So to the title…..the truth is that no, I’m not going to be able to offer you some super-secret-no-sweat-no-work short-cut to looking just like Sarah. I can’t even offer you a super-hard-lots-of-sweat workout to look like her. It’s not going to happen for a number of reasons. The first is that you’re not Linda Hamilton (unless you are, then I would swoon if I found out you were reading this), nor her identical twin, Leslie, nor a clone of either. The only way to look just like that is to have identical genes. Or be a T1000, I suppose.

All those sites that promise you’ll look like *CELEBRITYX* with their offered work out are scamming you, for that simple reason. We all look different, we all muscle up different, none of us in the SCCS look just like Sarah; in fact, I’d say we represent a very wide variety from very muscular, possibly bigger than her, to very skinny but with definition to quite plump but with lots of muscle to something sort of in betweenish. What you need to look for is your own optimum strength and conditioning, while being inspired by what Sarah did in going from Waitress to Warrior. But it will look different. No routine is going to magically change your genetic code. Sorry.

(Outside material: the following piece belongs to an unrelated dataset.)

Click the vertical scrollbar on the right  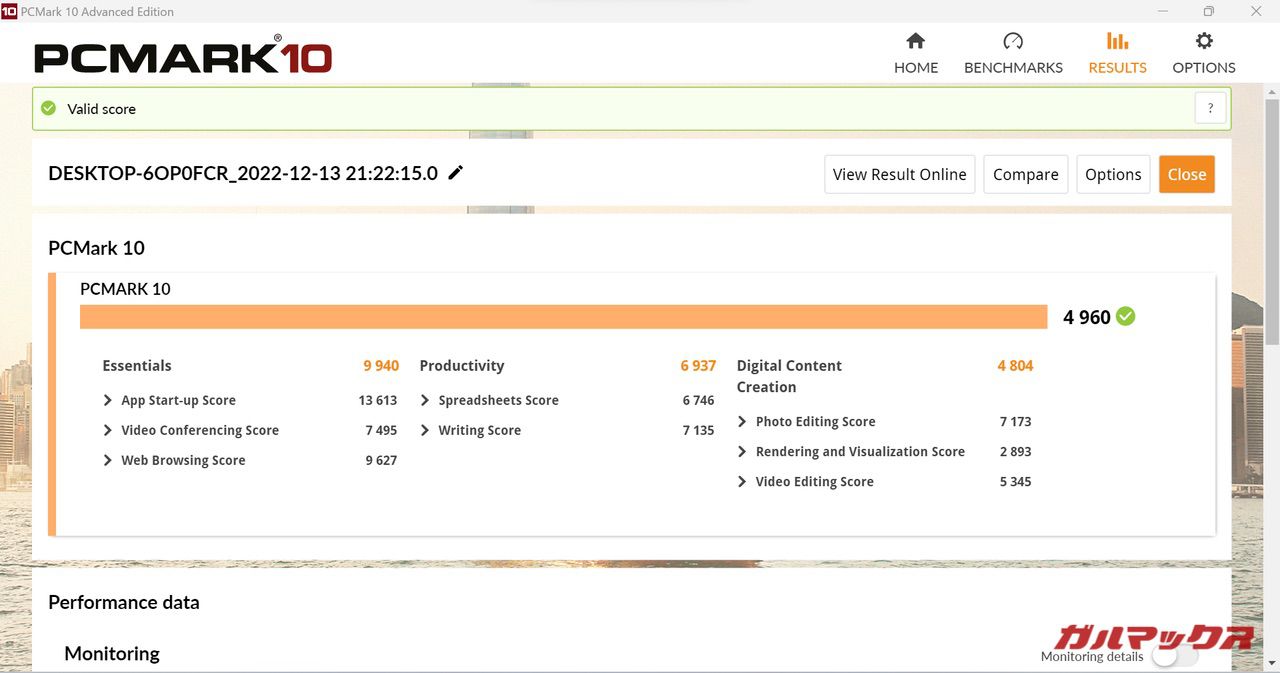click(x=1271, y=220)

Just two examples of SCCS members, Thistle and Saigh, who were
inspired by but do not look like "Sarah Connor" but instead themselves, just
Likewise, this means that I can’t give you a “one program fits all” program. Just like you will look different from anyone else, your body will respond differently not only from others but from itself as time goes on. There are basics that will create the strength, endurance and flexibility that you should be striving for, but your exact program is going to be different from that of others and be ever changing, to create muscle confusion. The ever changing part is often the most difficult and I’m likely to dedicate an article just on that.

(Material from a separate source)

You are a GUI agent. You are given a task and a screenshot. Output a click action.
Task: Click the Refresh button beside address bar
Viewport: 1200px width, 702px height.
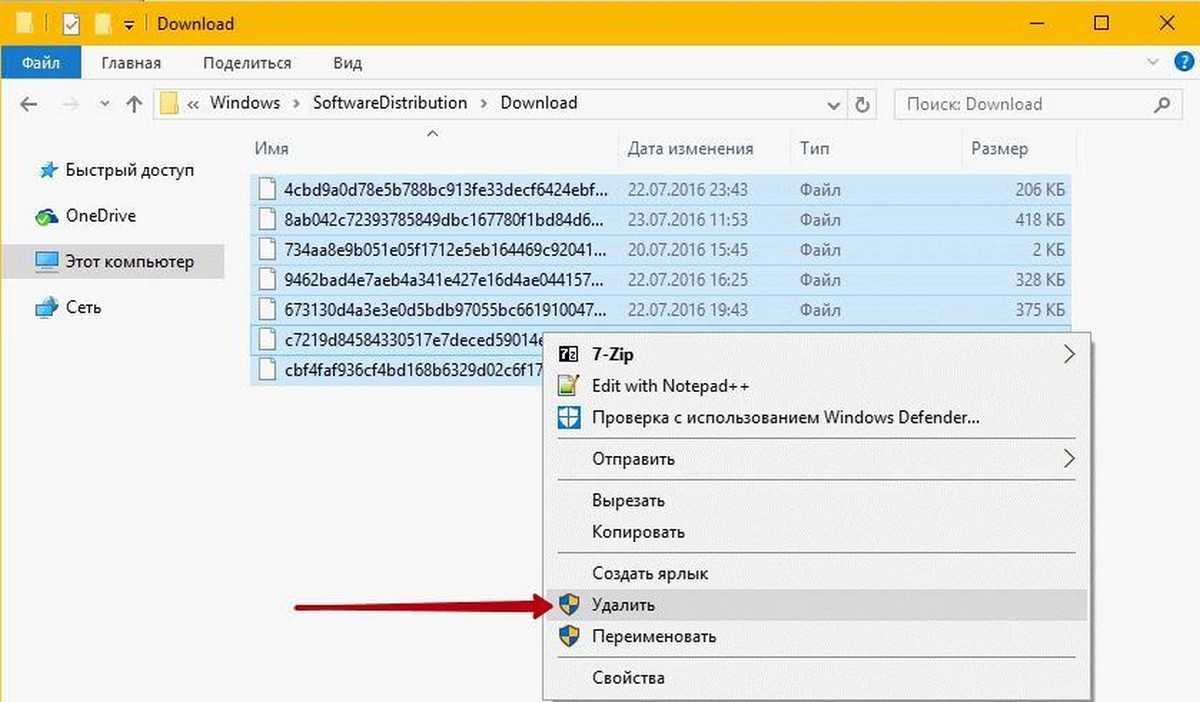862,104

And it does take work, it really does. There are no short cuts. That being said, it actually doesn’t take the “hours and hours every day” in the gym that some out there claim, for long term fitness (Hamilton did work longer hours, but she had a short term goal…she also could get away with it because she has good muscle genetics, for most of us her schedule would likely have led to overtraining and injury, for some it would work but lead to burn out). That is, of course, if you are otherwise physically active, this will be our discussion in the next segment. It also takes progression and, eventually, muscle confusion (that is, the exercises need to change), the “just do these easy exercise” part in those “look like *CELEBRITYX*” offers may well be a good start, but in a short time, you’ll need to make some changes. If you’re already working out, these workouts may well be giving you less than you’re doing now and might even qualify as “active rest.”[i]

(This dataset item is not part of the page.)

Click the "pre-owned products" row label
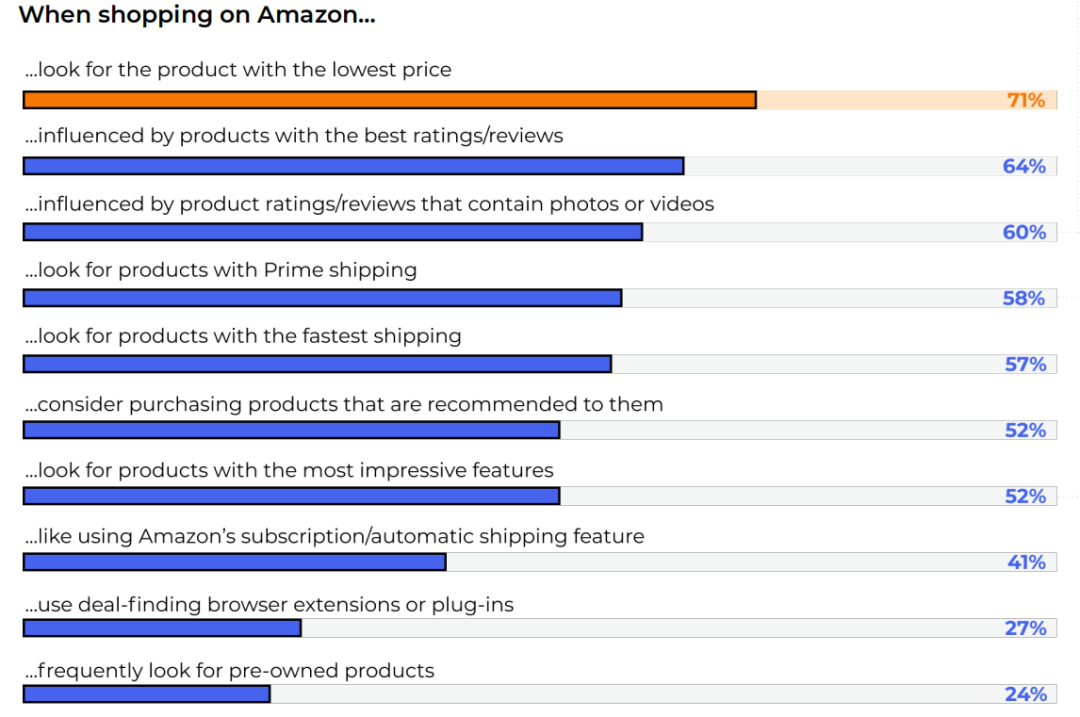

So if you’re looking for an easy fix, give it up one way or the other, that is, either decide now if you are willing to work and prove your SCCS material or move on to someone who tells you want you want to hear even if it won’t actually help you. If your mind is going immediately to all the excuses for why you can’t do it “too busy, too poor, too whatever” then go here to be reminded what conditions Sarah Connor had to endure to remain fighting fit. *Of course, if you have actual health issues that counter indicate strenuous exercise that’s a reason not an excuse. Remember you are responsible to making sure you are healthy enough to start a fitness plan, and to get the help you need to develop a safe program if you have health issues.*

What I can do, over the next several weeks, is give you some tools and some path pointers to develop the programs you need to develop serious and functional strength and health.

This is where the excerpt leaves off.